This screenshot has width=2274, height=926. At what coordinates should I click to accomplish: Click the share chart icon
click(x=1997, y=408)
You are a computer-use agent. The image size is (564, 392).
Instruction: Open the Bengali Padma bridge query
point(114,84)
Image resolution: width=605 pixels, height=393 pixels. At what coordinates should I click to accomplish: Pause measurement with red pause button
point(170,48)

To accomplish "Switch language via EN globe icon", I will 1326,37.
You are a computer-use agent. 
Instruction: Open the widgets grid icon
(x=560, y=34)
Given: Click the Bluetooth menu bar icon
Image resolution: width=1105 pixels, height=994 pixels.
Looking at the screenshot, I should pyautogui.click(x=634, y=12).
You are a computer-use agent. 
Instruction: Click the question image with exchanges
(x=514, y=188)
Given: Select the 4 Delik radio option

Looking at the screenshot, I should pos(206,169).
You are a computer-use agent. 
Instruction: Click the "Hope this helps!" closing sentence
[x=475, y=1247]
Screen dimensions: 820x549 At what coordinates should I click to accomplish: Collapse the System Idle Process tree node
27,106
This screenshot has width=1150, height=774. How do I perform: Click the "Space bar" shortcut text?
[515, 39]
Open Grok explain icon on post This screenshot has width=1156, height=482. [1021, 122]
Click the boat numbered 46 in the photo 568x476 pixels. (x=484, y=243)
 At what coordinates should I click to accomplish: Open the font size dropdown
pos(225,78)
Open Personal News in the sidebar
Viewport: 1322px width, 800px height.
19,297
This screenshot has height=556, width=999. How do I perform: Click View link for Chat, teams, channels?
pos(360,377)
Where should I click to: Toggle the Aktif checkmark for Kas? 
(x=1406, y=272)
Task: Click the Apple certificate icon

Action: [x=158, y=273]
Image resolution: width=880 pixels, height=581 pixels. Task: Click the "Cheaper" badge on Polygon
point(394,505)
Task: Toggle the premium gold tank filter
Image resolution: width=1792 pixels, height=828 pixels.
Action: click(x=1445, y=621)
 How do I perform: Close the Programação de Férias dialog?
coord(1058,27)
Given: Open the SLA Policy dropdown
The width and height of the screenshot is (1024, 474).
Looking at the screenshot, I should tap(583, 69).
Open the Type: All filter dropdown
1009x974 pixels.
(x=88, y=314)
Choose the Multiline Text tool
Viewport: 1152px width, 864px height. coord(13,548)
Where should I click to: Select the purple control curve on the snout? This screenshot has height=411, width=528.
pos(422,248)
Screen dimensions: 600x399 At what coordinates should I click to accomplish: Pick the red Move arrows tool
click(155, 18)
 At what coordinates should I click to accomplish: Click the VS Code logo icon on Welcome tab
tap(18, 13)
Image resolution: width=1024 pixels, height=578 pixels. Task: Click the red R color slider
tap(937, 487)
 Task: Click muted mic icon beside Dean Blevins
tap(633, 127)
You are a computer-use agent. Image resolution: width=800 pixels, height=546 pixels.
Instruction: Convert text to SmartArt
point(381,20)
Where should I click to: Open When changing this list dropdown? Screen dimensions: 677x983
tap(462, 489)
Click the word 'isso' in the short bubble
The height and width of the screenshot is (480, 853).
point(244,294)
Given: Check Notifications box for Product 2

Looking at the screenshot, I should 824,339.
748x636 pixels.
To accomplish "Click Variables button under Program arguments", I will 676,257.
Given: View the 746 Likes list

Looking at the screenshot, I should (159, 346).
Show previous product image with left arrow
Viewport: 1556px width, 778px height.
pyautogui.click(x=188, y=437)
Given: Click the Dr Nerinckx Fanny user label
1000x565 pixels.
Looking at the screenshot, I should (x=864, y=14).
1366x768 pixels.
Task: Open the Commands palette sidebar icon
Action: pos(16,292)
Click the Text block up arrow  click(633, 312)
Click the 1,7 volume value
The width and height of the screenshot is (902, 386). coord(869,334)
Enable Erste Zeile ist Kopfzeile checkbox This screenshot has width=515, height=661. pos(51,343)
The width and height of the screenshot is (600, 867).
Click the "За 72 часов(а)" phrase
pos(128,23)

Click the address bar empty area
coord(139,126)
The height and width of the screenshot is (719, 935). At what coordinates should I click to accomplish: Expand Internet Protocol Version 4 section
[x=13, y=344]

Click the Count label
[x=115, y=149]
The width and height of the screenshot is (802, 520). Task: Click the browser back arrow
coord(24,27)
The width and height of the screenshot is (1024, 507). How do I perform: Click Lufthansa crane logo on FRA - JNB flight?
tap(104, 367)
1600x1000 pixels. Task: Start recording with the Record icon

- **AIM OF THE TASK**:
What is needed is an exact copy of all the records above.

- **ANSWER BELOW**:
This screenshot has width=2274, height=926. At what coordinates should I click to accomplish: Click the share chart icon
click(x=1997, y=408)
You are a computer-use agent. The image size is (564, 392).
Instruction: Open the Bengali Padma bridge query
point(114,84)
Image resolution: width=605 pixels, height=393 pixels. At what coordinates should I click to accomplish: Pause measurement with red pause button
point(170,48)

To accomplish "Switch language via EN globe icon", I will 1326,37.
You are a computer-use agent. 
Instruction: Open the widgets grid icon
(x=560, y=34)
Given: Click the Bluetooth menu bar icon
Image resolution: width=1105 pixels, height=994 pixels.
Looking at the screenshot, I should pyautogui.click(x=634, y=12).
You are a computer-use agent. 
Instruction: Click the question image with exchanges
(x=514, y=188)
Given: Select the 4 Delik radio option

Looking at the screenshot, I should pos(206,169).
You are a computer-use agent. 
Instruction: Click the "Hope this helps!" closing sentence
[x=475, y=1247]
Screen dimensions: 820x549 At what coordinates should I click to accomplish: Collapse the System Idle Process tree node
27,106
This screenshot has width=1150, height=774. How do I perform: Click the "Space bar" shortcut text?
[515, 39]
Open Grok explain icon on post This screenshot has width=1156, height=482. [1021, 122]
Click the boat numbered 46 in the photo 568x476 pixels. (x=484, y=243)
 At what coordinates should I click to accomplish: Open the font size dropdown
pos(225,78)
Open Personal News in the sidebar
Viewport: 1322px width, 800px height.
19,297
This screenshot has height=556, width=999. How do I perform: Click View link for Chat, teams, channels?
pos(360,377)
Where should I click to: Toggle the Aktif checkmark for Kas? 
(x=1406, y=272)
Task: Click the Apple certificate icon

Action: [x=158, y=273]
Image resolution: width=880 pixels, height=581 pixels. Task: Click the "Cheaper" badge on Polygon
point(394,505)
Task: Toggle the premium gold tank filter
Image resolution: width=1792 pixels, height=828 pixels.
Action: click(x=1445, y=621)
 How do I perform: Close the Programação de Férias dialog?
coord(1058,27)
Given: Open the SLA Policy dropdown
The width and height of the screenshot is (1024, 474).
Looking at the screenshot, I should tap(583, 69).
Open the Type: All filter dropdown
1009x974 pixels.
(x=88, y=314)
Choose the Multiline Text tool
Viewport: 1152px width, 864px height. coord(13,548)
Where should I click to: Select the purple control curve on the snout? This screenshot has height=411, width=528.
pos(422,248)
Screen dimensions: 600x399 At what coordinates should I click to accomplish: Pick the red Move arrows tool
click(155, 18)
 At what coordinates should I click to accomplish: Click the VS Code logo icon on Welcome tab
tap(18, 13)
Image resolution: width=1024 pixels, height=578 pixels. Task: Click the red R color slider
tap(937, 487)
 Task: Click muted mic icon beside Dean Blevins
tap(633, 127)
You are a computer-use agent. Image resolution: width=800 pixels, height=546 pixels.
Instruction: Convert text to SmartArt
point(381,20)
Where should I click to: Open When changing this list dropdown? Screen dimensions: 677x983
tap(462, 489)
Click the word 'isso' in the short bubble
The height and width of the screenshot is (480, 853).
point(244,294)
Given: Check Notifications box for Product 2

Looking at the screenshot, I should 824,339.
748x636 pixels.
To accomplish "Click Variables button under Program arguments", I will 676,257.
Given: View the 746 Likes list

Looking at the screenshot, I should (159, 346).
Show previous product image with left arrow
Viewport: 1556px width, 778px height.
pyautogui.click(x=188, y=437)
Given: Click the Dr Nerinckx Fanny user label
1000x565 pixels.
Looking at the screenshot, I should (x=864, y=14).
1366x768 pixels.
Task: Open the Commands palette sidebar icon
Action: pos(16,292)
Click the Text block up arrow  click(633, 312)
Click the 1,7 volume value
The width and height of the screenshot is (902, 386). coord(869,334)
Enable Erste Zeile ist Kopfzeile checkbox This screenshot has width=515, height=661. pos(51,343)
The width and height of the screenshot is (600, 867).
Click the "За 72 часов(а)" phrase
pos(128,23)

Click the address bar empty area
coord(139,126)
The height and width of the screenshot is (719, 935). At what coordinates should I click to accomplish: Expand Internet Protocol Version 4 section
[x=13, y=344]

Click the Count label
[x=115, y=149]
The width and height of the screenshot is (802, 520). Task: Click the browser back arrow
coord(24,27)
The width and height of the screenshot is (1024, 507). How do I perform: Click Lufthansa crane logo on FRA - JNB flight?
tap(104, 367)
1600x1000 pixels. Task: Start recording with the Record icon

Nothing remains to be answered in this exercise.